Bias-Corrected Targeted Next-Generation Sequencing for Rapid, Multiplexed Detection of Actionable Alterations in Cell-Free DNA from Advanced Lung Cancer Patients

Abstract

Purpose: Tumor genotyping is a powerful tool for guiding non-small cell lung cancer (NSCLC) care; however, comprehensive tumor genotyping can be logistically cumbersome. To facilitate genotyping, we developed a next-generation sequencing (NGS) assay using a desktop sequencer to detect actionable mutations and rearrangements in cell-free plasma DNA (cfDNA).

Experimental design: An NGS panel was developed targeting 11 driver oncogenes found in NSCLC. Targeted NGS was performed using a novel methodology that maximizes on-target reads, and minimizes artifact, and was validated on DNA dilutions derived from cell lines. Plasma NGS was then blindly performed on 48 patients with advanced, progressive NSCLC and a known tumor genotype, and explored in two patients with incomplete tumor genotyping.
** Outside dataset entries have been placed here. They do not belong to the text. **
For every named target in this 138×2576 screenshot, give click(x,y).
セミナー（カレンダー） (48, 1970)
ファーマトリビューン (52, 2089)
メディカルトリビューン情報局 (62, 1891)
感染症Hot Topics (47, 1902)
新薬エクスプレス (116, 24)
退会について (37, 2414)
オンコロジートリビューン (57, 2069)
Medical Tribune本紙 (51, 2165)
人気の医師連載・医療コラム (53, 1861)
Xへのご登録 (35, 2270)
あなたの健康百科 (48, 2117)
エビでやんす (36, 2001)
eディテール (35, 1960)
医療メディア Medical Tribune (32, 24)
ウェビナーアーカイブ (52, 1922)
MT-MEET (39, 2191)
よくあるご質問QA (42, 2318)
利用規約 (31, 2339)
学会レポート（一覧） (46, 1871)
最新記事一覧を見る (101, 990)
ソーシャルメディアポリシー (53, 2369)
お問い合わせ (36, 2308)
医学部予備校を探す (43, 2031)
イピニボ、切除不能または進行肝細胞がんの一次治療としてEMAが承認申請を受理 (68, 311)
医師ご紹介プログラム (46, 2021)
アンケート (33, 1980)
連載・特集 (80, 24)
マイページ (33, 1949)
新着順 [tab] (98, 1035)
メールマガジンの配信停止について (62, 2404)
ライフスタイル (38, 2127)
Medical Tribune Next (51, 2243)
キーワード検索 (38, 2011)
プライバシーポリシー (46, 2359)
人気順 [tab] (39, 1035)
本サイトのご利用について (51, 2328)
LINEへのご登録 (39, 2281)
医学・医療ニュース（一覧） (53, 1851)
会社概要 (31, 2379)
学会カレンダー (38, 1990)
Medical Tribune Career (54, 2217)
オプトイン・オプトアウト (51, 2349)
Results: NGS could identify mutations present in DNA dilutions at ≥ 0.4% allelic frequency with 100% sensitivity/specificity. Plasma NGS detected a broad range of driver and resistance mutations, including ALK, ROS1, and RET rearrangements, HER2 insertions, and MET amplification, with 100% specificity. Sensitivity was 77% across 62 known driver and resistance mutations from the 48 cases; in 29 cases with common EGFR and KRAS mutations, sensitivity was similar to droplet digital PCR. In two cases with incomplete tumor genotyping, plasma NGS rapidly identified a novel EGFR exon 19 deletion and a missed case of MET amplification.

Conclusions: Blinded to tumor genotype, this plasma NGS approach detected a broad range of targetable genomic alterations in NSCLC with no false positives including complex mutations like rearrangements and unexpected resistance mutations such as EGFR C797S. Through use of widely available vacutainers and a desktop sequencing platform, this assay has the potential to be implemented broadly for patient care and translational research.
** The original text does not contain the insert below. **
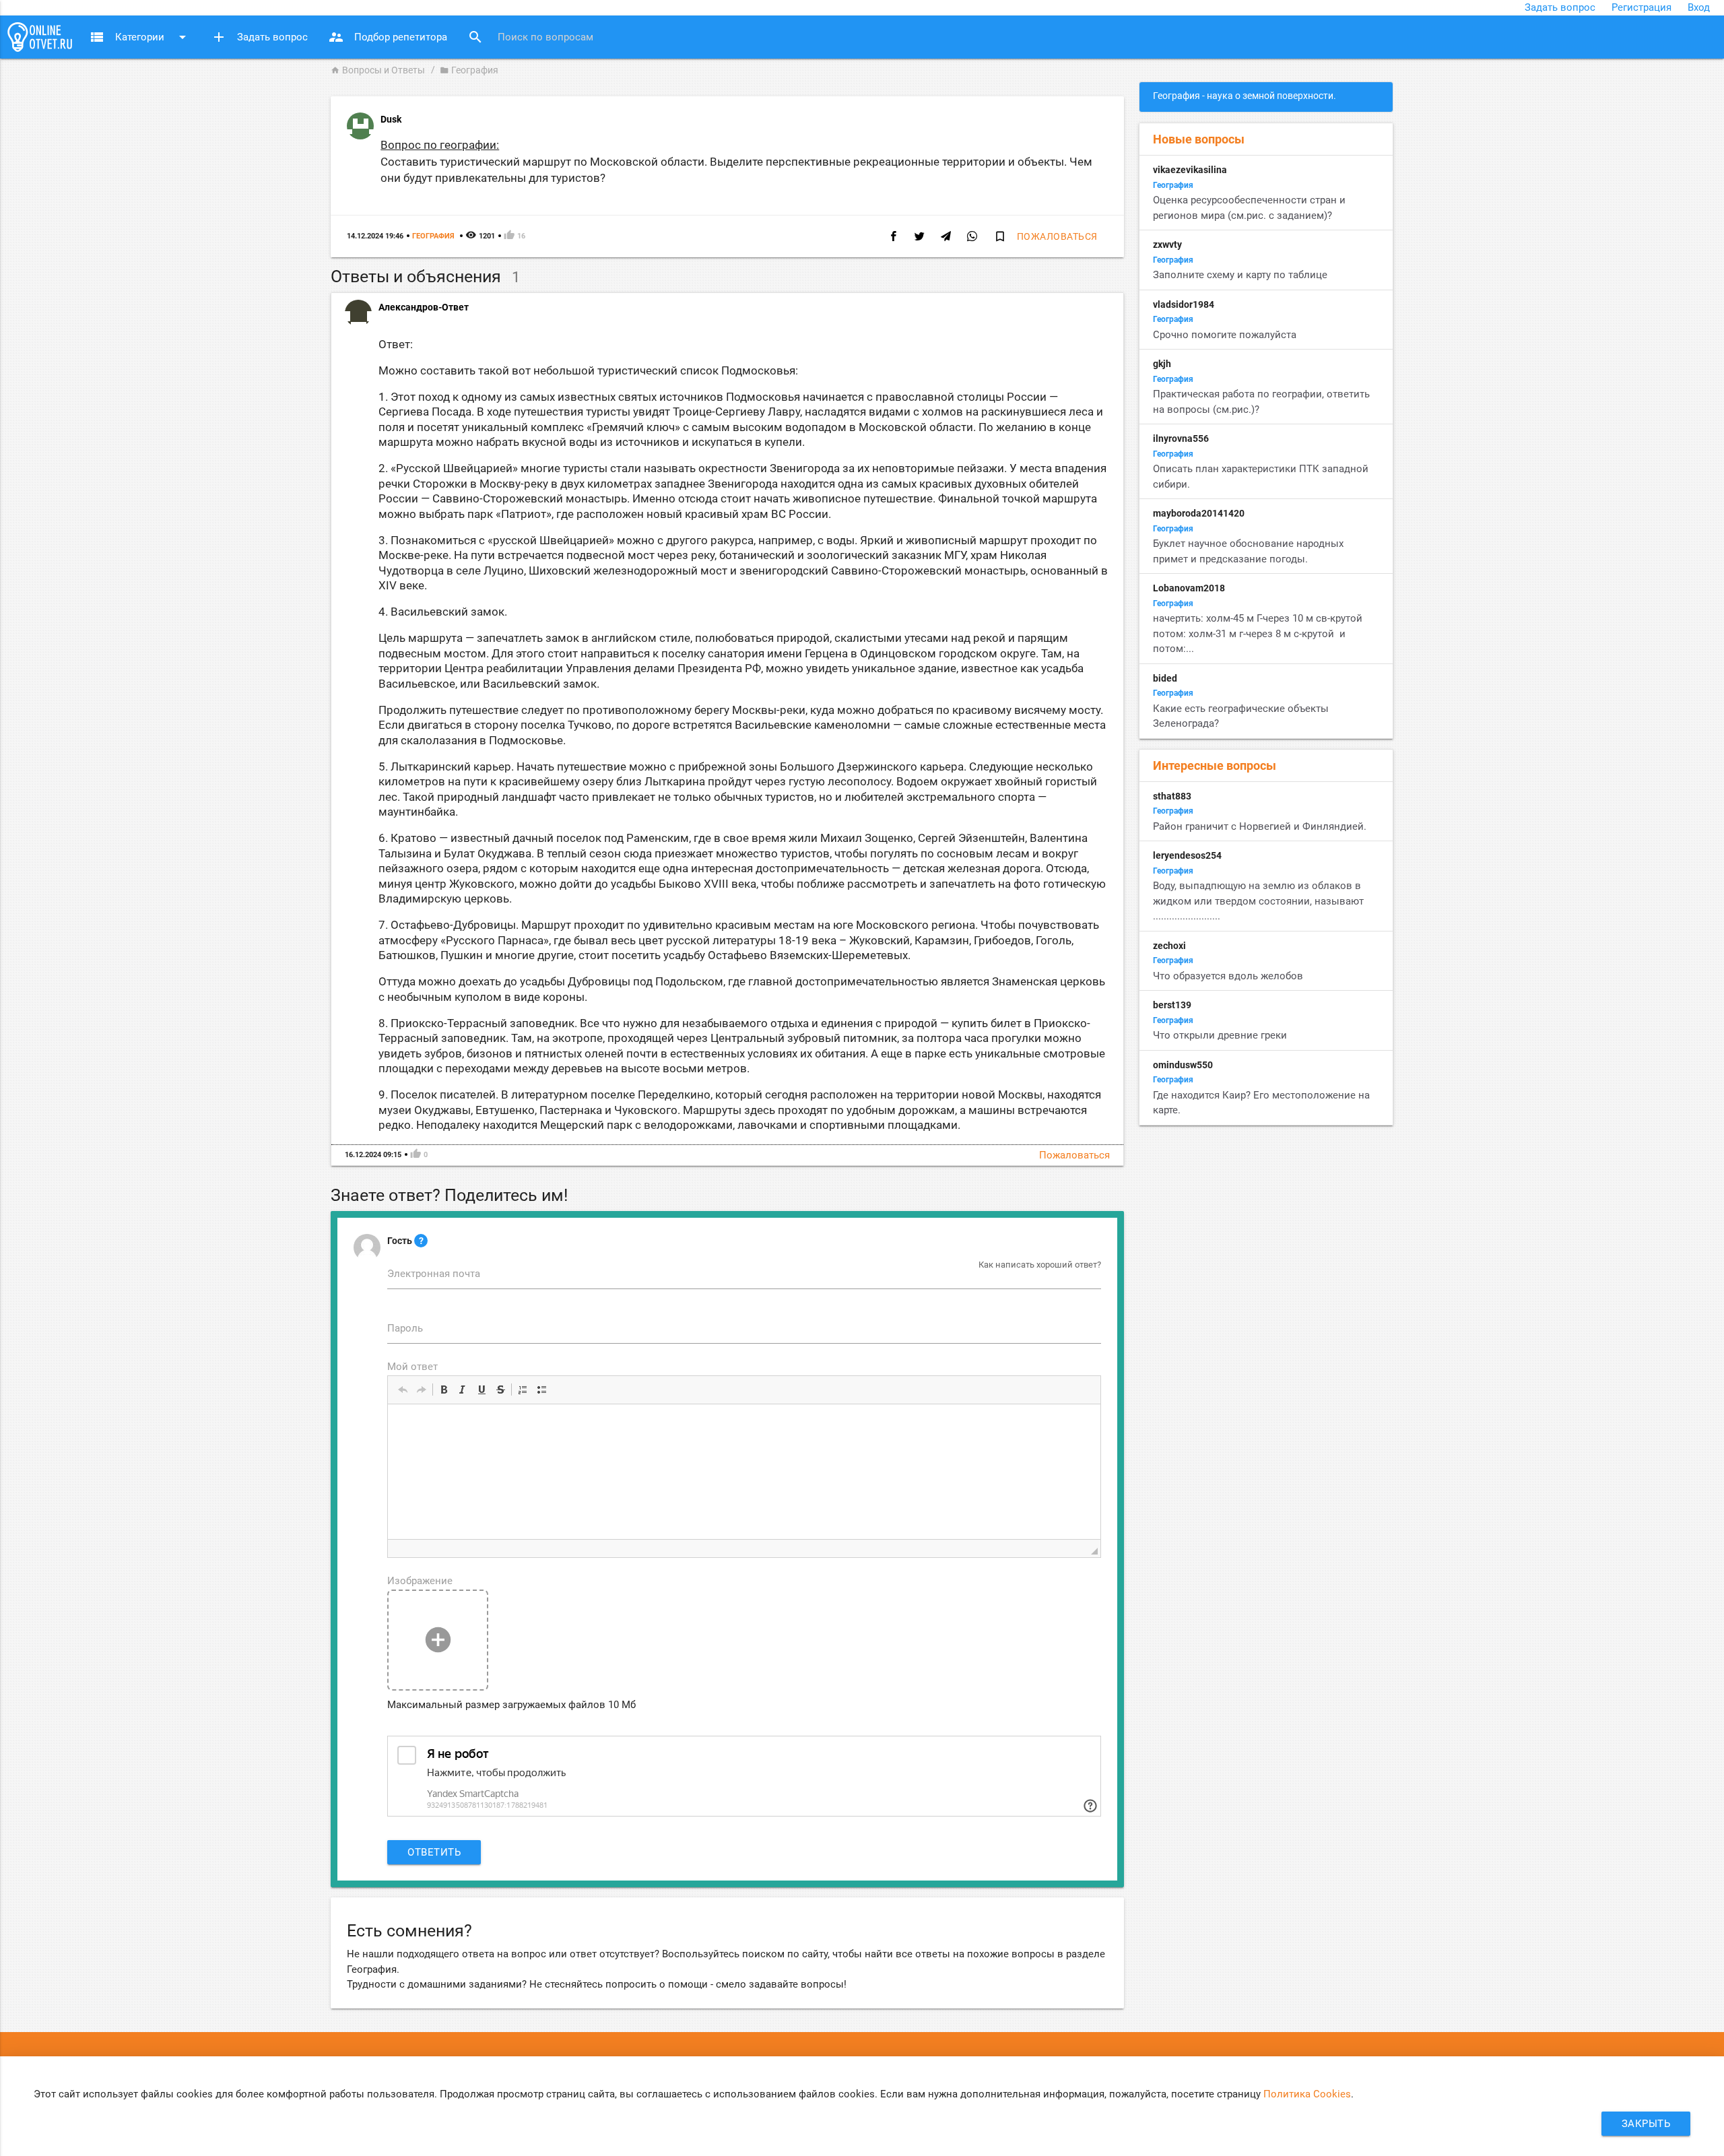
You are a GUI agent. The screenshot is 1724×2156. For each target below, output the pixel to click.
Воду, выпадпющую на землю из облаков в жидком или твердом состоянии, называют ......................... (1258, 901)
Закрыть (1646, 2124)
Fig 1. Key differences between standard hybrid capture (left) and bias-corrected NGS (right)

(A) Mono-, di- and trimeric nucleosome cfDNA fragments ranging from 130-480 basepairs are isolated. (B) In standard hybrid capture, cfDNA fragments are end-repaired and ligated with single primers. In contrast, bias-corrected NGS uses multifunctional adaptors that include sequences for single-primer amplification (red), tags for sample identification (green), and sequence identification tags (blue) that, in conjunction with the fragmentation site (blue dot) identify unique sequence clones. (C) In standard hybridization cfDNA fragments are captured with large capture probes (up to 120 bp) that span the genetic region of interest and may result in off-target fragments being isolated (e.g., daisy-chaining off-target DNA). Bias-corrected NGS uses small capture probes (∼40 bp) that are designed to be adjacent to the region of interest. Primer extension of fragments copies genomic and adaptor sequences. Lastly, amplification with tailed PCR primers create sequencing ready clones. (D) While both approaches allow sequencing of gene re-arrangements, large capture probes designed to target one gene will inefficiently target fragments containing a large amount of fusion partner gene sequence, resulting in poor sensitivity. In bias-corrected NGS, gene junction and partner gene sequence is replicated during primer extension. E: In standard hybrid capture all pulled-down cfDNA (specific and non-specific) is amplified and sequenced without knowing the exact read or probe which captured the fragment. In bias-corrected NGS, READ_1 identifies the sample ID and the unique sequence identifiers, while READ_2 identifies the probe that pulled down each clone, facilitating read analysis and probe optimization.

Fig. 2

Plasma NGS compared to known tumor genotype across a range of genomic equivalents (GE) in the sequencing library. The mutant allele frequency is provided when detected by the plasma genotyping assay (green circle) but not if undetected (red circle). In patients with common EGFR and KRAS mutations (A) plasma NGS has similar sensitivity to plasma ddPCR. Quantification of allelic frequency with plasma NGS and plasma ddPCR are closely correlated (B). In patients with rare genotypes (C), plasma NGS is able to detect a wide range of genomic alterations. In both groups of patients, the rate of detection by plasma NGS increases as the number of GE increases (A, C).

Fig. 3

Bias-corrected NGS of cfDNA identifies complex genomic alterations. (A) Sequencing of the intronic region of RET detects reads extending into KIF5B (inset), predicting a fusion of these two genes. (B) In cfDNA from a case with known MET amplification (case 105), MET copy number is significantly increased compared to control probes (p<0.001), which is not seen in cases without MET amplification. (C) Two mutations encoding for EGFR C797S are detected in cis with EGFR T790M after resistance to AZD9291. (D) In a case with acquired T790M despite no apparent EGFR sensitizing mutation, plasma NGS detects a novel double-deletion in exon 19 of EGFR which would have been missed with many PCR-based genotyping assays.